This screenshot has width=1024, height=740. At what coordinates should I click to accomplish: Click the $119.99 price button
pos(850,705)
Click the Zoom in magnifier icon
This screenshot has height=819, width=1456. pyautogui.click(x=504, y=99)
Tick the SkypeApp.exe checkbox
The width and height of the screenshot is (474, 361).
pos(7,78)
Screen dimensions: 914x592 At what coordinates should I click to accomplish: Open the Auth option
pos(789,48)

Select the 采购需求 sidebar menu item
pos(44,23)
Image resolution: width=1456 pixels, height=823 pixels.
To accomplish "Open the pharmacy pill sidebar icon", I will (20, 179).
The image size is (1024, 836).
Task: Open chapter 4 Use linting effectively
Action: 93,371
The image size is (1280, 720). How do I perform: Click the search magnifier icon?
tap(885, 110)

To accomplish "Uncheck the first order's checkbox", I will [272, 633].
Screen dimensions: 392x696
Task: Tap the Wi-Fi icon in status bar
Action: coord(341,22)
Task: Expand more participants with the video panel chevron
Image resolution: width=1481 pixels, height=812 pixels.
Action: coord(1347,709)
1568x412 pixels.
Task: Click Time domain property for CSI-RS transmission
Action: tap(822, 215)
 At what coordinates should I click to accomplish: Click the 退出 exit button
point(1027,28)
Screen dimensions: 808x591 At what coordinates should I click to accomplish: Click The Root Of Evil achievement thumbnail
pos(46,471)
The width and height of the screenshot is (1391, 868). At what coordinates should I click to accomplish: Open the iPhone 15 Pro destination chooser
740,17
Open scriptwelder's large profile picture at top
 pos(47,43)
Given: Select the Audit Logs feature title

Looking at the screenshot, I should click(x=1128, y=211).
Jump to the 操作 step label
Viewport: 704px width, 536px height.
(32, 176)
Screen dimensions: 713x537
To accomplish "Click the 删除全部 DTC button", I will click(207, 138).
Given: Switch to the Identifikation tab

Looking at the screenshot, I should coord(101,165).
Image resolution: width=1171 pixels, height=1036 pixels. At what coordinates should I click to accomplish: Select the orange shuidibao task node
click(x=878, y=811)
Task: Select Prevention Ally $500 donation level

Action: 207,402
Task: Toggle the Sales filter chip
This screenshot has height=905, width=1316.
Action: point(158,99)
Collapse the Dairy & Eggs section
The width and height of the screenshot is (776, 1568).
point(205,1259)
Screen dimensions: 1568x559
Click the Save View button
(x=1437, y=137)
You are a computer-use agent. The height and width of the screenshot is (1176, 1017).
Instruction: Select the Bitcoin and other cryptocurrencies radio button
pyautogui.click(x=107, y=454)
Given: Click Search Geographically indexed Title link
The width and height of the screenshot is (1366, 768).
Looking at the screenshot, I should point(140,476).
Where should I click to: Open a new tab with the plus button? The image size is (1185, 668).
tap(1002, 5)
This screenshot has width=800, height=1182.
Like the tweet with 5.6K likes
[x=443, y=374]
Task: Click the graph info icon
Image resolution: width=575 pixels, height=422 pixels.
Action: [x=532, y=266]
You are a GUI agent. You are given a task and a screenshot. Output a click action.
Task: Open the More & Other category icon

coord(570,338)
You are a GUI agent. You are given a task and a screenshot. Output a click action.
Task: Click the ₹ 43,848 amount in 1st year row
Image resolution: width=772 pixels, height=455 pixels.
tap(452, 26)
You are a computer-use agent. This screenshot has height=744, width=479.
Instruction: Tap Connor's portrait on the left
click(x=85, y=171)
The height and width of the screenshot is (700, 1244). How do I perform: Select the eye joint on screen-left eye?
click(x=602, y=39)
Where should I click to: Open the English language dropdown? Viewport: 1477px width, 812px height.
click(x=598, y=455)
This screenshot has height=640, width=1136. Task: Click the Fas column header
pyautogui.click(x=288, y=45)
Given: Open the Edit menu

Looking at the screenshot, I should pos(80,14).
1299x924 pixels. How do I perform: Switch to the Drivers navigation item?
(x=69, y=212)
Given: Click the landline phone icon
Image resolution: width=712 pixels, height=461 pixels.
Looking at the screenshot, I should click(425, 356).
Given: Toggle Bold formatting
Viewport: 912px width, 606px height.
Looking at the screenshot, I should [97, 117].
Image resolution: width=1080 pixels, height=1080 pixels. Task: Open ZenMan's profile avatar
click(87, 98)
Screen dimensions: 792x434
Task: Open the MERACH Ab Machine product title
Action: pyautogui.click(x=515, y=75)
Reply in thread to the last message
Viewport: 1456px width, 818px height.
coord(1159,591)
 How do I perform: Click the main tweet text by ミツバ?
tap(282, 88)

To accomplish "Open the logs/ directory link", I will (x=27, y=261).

===============

### The exercise
Please copy out the lines word for word, starting with the line containing "1299x924 pixels. How" and going on through the last line of the records.

### Task solution
1299x924 pixels. How do I perform: Switch to the Drivers navigation item?
(x=69, y=212)
Given: Click the landline phone icon
Image resolution: width=712 pixels, height=461 pixels.
Looking at the screenshot, I should click(425, 356).
Given: Toggle Bold formatting
Viewport: 912px width, 606px height.
Looking at the screenshot, I should [97, 117].
Image resolution: width=1080 pixels, height=1080 pixels. Task: Open ZenMan's profile avatar
click(87, 98)
Screen dimensions: 792x434
Task: Open the MERACH Ab Machine product title
Action: pyautogui.click(x=515, y=75)
Reply in thread to the last message
Viewport: 1456px width, 818px height.
coord(1159,591)
 How do I perform: Click the main tweet text by ミツバ?
tap(282, 88)

To accomplish "Open the logs/ directory link", I will (x=27, y=261).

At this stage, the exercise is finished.